Comment les hommes survivent
Les deux reportages dressent des tableaux contrastés : dans une des scènes les plus fortes de Quai de Ouistreham, Aubenas nous montre comment, dans son être et faire de nettoyeuse, elle est niée mais davantage encore dans son existence. Dans son être là, elle ne compte pour rien, exclue de la commune humanité, vaporisée quand elle assiste, voyeuse malgré elle, à une rencontre érotique sur le lieu de travail : «Il ne restait plus qu’une femme sur le plateau collectif, une petite souris affairée (…) un homme a surgi d’une pièce voisine pour se précipiter sur elle. Il a soufflé : «Enfin, nous sommes seuls». Je n’étais pas cachée (…) en train de passer l’aspirateur avec fracas.
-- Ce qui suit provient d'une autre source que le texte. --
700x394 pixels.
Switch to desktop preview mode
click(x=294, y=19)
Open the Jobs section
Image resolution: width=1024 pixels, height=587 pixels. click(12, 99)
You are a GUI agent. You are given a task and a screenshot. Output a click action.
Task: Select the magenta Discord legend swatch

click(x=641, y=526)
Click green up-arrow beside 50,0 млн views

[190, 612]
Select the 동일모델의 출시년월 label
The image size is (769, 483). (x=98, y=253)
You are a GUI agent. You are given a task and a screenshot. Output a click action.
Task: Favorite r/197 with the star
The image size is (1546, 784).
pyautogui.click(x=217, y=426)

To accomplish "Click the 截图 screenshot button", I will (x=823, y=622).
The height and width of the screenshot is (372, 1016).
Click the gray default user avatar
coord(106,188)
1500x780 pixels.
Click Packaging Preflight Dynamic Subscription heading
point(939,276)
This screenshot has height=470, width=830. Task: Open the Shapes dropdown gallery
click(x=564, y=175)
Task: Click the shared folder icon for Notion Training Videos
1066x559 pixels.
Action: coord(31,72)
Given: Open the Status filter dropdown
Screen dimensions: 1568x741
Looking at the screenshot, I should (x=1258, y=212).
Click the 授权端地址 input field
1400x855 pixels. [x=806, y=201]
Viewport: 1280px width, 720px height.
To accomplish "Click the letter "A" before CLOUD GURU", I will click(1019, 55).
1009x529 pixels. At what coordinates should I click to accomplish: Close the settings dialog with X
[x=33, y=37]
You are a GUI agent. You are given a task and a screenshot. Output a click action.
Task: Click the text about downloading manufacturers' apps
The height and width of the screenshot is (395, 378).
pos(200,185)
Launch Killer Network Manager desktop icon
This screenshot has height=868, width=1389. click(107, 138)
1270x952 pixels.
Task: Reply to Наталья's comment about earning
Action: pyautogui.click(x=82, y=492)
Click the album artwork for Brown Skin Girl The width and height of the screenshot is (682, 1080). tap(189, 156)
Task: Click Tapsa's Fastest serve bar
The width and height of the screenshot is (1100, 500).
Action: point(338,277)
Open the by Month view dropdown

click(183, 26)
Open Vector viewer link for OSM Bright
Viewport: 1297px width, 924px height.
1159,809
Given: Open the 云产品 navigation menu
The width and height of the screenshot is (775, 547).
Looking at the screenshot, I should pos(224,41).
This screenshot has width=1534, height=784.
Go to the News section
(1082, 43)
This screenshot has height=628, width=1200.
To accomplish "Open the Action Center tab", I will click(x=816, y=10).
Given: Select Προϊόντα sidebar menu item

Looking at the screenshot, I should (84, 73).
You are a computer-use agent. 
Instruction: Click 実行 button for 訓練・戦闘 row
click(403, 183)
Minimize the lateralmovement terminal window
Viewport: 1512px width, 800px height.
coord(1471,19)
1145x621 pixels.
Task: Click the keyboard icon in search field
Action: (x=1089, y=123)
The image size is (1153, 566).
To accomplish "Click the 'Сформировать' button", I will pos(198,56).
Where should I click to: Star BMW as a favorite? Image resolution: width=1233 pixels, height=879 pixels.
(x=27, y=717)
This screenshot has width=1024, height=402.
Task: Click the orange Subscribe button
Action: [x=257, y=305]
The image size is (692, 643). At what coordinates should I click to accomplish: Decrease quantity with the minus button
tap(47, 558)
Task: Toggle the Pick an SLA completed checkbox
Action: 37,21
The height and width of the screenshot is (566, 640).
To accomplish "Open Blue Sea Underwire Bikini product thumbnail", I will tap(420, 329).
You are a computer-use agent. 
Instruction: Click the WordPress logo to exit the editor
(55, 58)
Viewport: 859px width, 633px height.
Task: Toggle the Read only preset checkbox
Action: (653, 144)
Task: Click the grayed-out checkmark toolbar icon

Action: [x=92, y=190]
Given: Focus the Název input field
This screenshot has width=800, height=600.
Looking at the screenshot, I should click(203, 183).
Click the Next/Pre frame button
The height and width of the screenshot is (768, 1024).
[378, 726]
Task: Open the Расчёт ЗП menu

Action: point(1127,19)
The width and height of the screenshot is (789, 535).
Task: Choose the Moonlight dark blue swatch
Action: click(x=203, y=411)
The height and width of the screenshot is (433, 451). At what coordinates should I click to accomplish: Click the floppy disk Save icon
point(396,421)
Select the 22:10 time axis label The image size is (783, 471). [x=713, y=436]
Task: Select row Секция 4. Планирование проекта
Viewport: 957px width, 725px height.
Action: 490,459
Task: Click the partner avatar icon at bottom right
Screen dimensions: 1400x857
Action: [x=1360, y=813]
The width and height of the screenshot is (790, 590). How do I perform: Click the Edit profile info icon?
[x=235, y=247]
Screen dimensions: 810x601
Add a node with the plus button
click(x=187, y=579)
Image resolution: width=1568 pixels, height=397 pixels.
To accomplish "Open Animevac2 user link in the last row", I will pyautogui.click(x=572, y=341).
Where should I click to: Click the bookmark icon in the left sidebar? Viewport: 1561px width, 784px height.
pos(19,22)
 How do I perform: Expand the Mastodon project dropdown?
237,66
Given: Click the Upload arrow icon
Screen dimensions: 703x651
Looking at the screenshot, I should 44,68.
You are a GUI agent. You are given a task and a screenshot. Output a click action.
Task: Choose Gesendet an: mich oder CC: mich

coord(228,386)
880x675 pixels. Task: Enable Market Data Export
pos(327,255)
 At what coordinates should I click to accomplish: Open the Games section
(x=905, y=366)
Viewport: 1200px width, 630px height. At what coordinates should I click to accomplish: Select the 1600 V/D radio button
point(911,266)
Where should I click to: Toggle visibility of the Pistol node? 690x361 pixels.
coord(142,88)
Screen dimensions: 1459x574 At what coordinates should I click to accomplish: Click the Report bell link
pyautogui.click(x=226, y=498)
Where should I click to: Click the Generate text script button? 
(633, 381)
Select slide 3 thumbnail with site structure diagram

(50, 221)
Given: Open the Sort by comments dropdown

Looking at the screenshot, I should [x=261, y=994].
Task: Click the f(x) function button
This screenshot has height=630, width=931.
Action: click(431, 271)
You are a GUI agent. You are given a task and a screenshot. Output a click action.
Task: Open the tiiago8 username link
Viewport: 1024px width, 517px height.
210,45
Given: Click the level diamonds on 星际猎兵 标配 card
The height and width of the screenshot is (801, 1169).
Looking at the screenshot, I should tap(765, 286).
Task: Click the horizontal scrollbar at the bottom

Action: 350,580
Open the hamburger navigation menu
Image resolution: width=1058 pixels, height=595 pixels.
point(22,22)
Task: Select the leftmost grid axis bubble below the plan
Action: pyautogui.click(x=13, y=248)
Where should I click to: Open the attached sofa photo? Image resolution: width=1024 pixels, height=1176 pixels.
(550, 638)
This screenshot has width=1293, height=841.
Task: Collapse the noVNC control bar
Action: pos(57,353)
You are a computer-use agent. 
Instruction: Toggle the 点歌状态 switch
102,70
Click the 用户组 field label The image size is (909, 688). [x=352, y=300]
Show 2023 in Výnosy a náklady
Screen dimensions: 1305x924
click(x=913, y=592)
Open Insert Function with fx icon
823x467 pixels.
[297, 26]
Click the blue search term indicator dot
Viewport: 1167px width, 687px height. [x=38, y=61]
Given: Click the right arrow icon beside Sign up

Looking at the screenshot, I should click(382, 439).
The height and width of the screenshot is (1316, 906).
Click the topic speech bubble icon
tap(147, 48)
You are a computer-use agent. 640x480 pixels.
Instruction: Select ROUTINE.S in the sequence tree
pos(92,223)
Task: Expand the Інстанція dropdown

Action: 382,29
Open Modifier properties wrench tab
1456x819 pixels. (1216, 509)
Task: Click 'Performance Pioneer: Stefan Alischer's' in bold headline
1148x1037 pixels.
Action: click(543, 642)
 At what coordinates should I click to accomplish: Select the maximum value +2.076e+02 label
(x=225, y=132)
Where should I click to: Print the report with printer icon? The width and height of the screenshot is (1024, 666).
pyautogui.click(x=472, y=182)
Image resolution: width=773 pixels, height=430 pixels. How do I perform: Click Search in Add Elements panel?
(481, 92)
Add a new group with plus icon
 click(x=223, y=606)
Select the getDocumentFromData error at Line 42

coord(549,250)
Je m’efforçais de faire encore plus de bruit pour me signaler (…). Ils ne m’entendaient pas, ils ne me voyaient pas. Je n’étais plus pour eux qu’un prolongement de l’aspirateur, la même mécanique tout juste agrémentée d’une blouse et de gants en plastique». Par contre, pas de disparition de soi chez les mineurs anglais, avec leur honneur professionnel et familial qui se maintient malgré les conditions de travail extrêmement dures et dangereuses et des conditions de vie, logement et nourriture, très pénibles, mais «on» préférerait ne rien en savoir : «Au fond, là, où on extrait le charbon, c’est une sorte de monde à part qu’on peut ignorer sa vie durant. Il est probable que la plupart des gens préféreraient ne jamais en entendre parler. (…) La quasi-totalité des activités auxquelles nous nous livrons, qu’il s’agisse de manger une glace ou de traverser l’Atlantique, de cuire un pain ou d’écrire un roman, suppose directement ou indirectement l’emploi du charbon (…). Pour que Hitler puisse marcher au pas de l’oie, pour que le pape puisse dénoncer le péril bolchevik, pour que les foules puissent continuer à assister aux matches de cricket, pour que les poètes délicats puissent continuer à fixer leur nombril, il faut que le charbon soit là». Et les mineurs avec. Et ça coince quand ils partent en grève.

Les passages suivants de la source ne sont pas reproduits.